Em harmonia com o presidente da Asseapar, o fiscal agropecuário da Agência de Defesa Agropecuária do Paraná (Adapar) de Marechal Cândido Rondon, Anderson Lemiska, entende que a lei municipal que autoriza o uso de drones é apenas um dos requisitos para a operacionalização de agrotóxico.

Fiscal agropecuário da Adapar de Marechal Rondon, Anderson Lemiska: “Os drones ainda carecem de informações e regulamentação, principalmente as especificações técnicas por parte dos fabricantes” (Foto: O Presente)

 

RECEITUÁRIO AGRONÔMICO

De acordo com ele, para que qualquer agrotóxico seja utilizado no território brasileiro é necessário a recomendação de um profissional de Agronomia por meio de um receituário agronômico, em que constam itens que descrevem a cultura, a área, o problema diagnosticado e trazem informações técnicas de como será a aplicação. “Essas informações são repassadas mediante rótulo e bula pelo fabricante do agrotóxico. É uma norma. O agrotóxico para ser utilizado no Brasil precisa ser registrado com especificações de doses, época de aplicação, cultura e modalidade de aplicação”, explica, emendando que neste último item é que está o problema: “Os fabricantes ainda não recomendam na bula a aplicação de agrotóxicos por drone. Se não há recomendação para essa aplicação, os profissionais não conseguem prescrever no receituário, porque não ‘existe’ essa modalidade”.

Conforme Lemiska, com o avanço dessa tecnologia, possivelmente os fabricantes vão registrar o agrotóxico para essa modalidade de aplicação por drone.

 

DISTANCIAMENTO

Outra questão que ainda precisa ser discutida, segundo o fiscal da Adapar, é o distanciamento da aplicação em relação a edificações, agrupamentos animais e recursos hídricos. “Na legislação diz que quando as aplicações são tratorizadas ou costais o distanciamento é de 50 metros, mas quando é aviação agrícola o distanciamento é de 250 a 500 metros em relação a esses locais.

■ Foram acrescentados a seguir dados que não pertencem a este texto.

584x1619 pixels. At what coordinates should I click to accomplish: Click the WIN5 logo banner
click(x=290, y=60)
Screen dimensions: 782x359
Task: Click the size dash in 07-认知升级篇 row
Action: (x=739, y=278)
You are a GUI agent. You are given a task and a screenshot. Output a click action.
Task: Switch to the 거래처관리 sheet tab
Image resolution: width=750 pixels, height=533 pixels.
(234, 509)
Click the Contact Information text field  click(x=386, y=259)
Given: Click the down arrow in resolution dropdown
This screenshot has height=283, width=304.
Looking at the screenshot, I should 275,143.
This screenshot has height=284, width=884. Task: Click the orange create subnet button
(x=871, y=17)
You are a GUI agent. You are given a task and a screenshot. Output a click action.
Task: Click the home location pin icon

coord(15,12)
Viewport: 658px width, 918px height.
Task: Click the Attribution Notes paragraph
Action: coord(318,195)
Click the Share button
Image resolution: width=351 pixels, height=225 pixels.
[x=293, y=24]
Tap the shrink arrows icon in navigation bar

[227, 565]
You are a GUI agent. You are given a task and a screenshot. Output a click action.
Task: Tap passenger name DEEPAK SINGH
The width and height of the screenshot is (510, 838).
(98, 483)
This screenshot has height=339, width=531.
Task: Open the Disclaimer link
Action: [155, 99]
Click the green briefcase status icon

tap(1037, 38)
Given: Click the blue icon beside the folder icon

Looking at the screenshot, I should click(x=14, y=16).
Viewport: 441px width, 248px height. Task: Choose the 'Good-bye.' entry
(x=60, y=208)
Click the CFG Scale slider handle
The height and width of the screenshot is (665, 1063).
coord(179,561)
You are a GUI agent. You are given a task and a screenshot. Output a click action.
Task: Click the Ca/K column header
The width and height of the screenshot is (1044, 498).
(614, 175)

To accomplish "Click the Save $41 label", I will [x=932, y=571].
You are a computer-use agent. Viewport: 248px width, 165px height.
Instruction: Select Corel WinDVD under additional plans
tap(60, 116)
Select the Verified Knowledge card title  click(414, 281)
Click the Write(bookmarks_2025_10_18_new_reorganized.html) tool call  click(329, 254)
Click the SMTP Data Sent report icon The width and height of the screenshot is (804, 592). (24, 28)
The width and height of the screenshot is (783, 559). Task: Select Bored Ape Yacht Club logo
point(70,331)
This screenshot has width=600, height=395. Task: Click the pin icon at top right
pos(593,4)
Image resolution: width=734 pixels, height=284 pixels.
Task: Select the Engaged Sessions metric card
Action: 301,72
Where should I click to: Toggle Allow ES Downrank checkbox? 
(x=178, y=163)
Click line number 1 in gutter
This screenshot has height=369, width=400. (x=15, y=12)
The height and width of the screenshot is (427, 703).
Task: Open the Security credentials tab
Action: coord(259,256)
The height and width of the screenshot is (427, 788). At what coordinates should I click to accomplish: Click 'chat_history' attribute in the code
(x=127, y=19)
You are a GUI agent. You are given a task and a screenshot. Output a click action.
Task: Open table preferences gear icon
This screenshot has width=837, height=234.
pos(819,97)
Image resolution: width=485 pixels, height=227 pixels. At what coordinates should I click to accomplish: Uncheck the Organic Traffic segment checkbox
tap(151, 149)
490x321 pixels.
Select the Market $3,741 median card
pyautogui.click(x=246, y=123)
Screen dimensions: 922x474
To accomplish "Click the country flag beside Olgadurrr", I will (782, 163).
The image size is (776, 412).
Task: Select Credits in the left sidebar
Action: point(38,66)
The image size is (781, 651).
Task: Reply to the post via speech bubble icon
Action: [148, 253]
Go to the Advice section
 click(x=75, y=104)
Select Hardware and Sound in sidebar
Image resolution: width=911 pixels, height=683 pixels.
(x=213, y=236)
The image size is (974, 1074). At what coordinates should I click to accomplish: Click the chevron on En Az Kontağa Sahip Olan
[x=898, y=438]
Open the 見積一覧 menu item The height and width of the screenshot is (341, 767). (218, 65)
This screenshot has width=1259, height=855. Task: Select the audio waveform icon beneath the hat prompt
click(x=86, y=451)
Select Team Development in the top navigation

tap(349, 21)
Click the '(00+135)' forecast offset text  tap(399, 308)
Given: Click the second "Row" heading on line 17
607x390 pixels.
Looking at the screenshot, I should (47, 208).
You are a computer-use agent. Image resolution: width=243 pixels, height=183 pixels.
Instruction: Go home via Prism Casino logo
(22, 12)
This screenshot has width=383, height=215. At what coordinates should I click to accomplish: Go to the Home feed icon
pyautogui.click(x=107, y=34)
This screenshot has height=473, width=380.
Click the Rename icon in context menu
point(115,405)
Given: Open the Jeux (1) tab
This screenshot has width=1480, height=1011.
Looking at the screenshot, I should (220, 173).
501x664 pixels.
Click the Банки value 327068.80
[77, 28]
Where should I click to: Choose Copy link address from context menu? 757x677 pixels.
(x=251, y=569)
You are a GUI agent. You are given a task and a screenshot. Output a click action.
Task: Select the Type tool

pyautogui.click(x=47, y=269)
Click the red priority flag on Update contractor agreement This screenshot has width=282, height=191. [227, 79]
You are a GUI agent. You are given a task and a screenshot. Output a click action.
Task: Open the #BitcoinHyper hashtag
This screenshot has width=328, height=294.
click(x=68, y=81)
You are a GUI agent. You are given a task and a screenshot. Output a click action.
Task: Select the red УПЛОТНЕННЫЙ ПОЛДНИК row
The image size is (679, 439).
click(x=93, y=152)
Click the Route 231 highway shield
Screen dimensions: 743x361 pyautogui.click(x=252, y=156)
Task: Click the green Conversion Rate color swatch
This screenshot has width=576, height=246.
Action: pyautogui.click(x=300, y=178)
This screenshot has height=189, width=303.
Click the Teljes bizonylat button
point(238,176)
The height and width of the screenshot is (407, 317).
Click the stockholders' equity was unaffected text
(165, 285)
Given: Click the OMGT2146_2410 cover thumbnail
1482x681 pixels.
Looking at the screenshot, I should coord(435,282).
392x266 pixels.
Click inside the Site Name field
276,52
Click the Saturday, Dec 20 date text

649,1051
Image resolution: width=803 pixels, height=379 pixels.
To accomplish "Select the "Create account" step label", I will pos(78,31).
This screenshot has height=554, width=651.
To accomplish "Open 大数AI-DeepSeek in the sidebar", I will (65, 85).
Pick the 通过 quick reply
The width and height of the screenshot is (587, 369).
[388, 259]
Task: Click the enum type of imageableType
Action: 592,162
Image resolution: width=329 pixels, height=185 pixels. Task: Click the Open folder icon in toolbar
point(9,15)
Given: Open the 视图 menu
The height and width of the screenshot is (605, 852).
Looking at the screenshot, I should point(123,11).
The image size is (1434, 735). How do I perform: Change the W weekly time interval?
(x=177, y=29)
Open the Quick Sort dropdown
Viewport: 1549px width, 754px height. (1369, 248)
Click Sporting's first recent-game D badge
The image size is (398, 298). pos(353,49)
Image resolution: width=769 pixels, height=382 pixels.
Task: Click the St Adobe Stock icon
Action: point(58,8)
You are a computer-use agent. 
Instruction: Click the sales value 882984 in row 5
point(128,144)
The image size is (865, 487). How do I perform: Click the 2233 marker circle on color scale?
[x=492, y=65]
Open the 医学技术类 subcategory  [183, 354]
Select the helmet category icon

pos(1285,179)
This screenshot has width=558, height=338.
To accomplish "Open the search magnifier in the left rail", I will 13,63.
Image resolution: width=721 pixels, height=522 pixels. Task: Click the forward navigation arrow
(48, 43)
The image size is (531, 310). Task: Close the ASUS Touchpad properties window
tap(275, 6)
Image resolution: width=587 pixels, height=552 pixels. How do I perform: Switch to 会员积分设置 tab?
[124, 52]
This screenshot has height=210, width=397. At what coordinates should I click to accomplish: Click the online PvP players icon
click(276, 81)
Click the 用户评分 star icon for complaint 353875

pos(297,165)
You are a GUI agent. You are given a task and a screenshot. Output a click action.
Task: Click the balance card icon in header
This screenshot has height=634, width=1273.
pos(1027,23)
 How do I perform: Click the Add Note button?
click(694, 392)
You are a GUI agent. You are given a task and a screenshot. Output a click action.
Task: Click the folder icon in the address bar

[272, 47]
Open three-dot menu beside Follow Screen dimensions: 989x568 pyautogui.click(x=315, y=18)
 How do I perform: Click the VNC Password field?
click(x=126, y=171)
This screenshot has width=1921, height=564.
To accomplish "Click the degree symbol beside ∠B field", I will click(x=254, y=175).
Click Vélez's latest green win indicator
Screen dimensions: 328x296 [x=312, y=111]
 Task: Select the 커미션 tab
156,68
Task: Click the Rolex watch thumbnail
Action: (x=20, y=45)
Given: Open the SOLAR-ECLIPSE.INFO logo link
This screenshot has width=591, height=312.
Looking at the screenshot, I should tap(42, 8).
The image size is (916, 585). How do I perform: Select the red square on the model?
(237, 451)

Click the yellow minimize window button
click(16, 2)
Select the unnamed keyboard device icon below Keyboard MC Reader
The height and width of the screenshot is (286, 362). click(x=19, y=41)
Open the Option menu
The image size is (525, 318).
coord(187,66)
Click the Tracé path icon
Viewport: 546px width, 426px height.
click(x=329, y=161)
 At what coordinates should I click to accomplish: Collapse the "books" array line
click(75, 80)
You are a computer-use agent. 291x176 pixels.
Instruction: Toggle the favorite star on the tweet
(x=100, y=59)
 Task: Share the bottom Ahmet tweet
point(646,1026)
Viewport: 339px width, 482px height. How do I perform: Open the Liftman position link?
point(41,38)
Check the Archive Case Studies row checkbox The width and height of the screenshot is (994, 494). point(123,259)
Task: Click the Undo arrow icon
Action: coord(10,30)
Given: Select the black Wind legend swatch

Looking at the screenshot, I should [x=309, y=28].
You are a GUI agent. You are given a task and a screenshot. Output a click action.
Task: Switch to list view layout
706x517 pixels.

O drone não se encaixa nem como aplicação terrestre e nem como aviação agrícola, então não há estipulado ainda um distanciamento seguro para aplicação nessa modalidade”, enfatiza.

 

FISCALIZAÇÕES

Ele ressalta, sobretudo, que todo tipo de aplicação, se feita conforme as recomendações dos fabricantes, tende a ser segura, principalmente em relação à deriva de agrotóxico. “Os drones ainda carecem de informações e regulamentação, principalmente as especificações técnicas por parte dos fabricantes”, pontua.

A Adapar, informa Leminska, fiscaliza esse tipo de aplicação quando chegam denúncias ou em fiscalizações de rotina. “Verificamos o receituário agronômico e temos feito autuações, aplicações dos processos e orientação aos agricultores e profissionais de Agronomia que se informem antes de prescrever o agrotóxico de drone”, finaliza.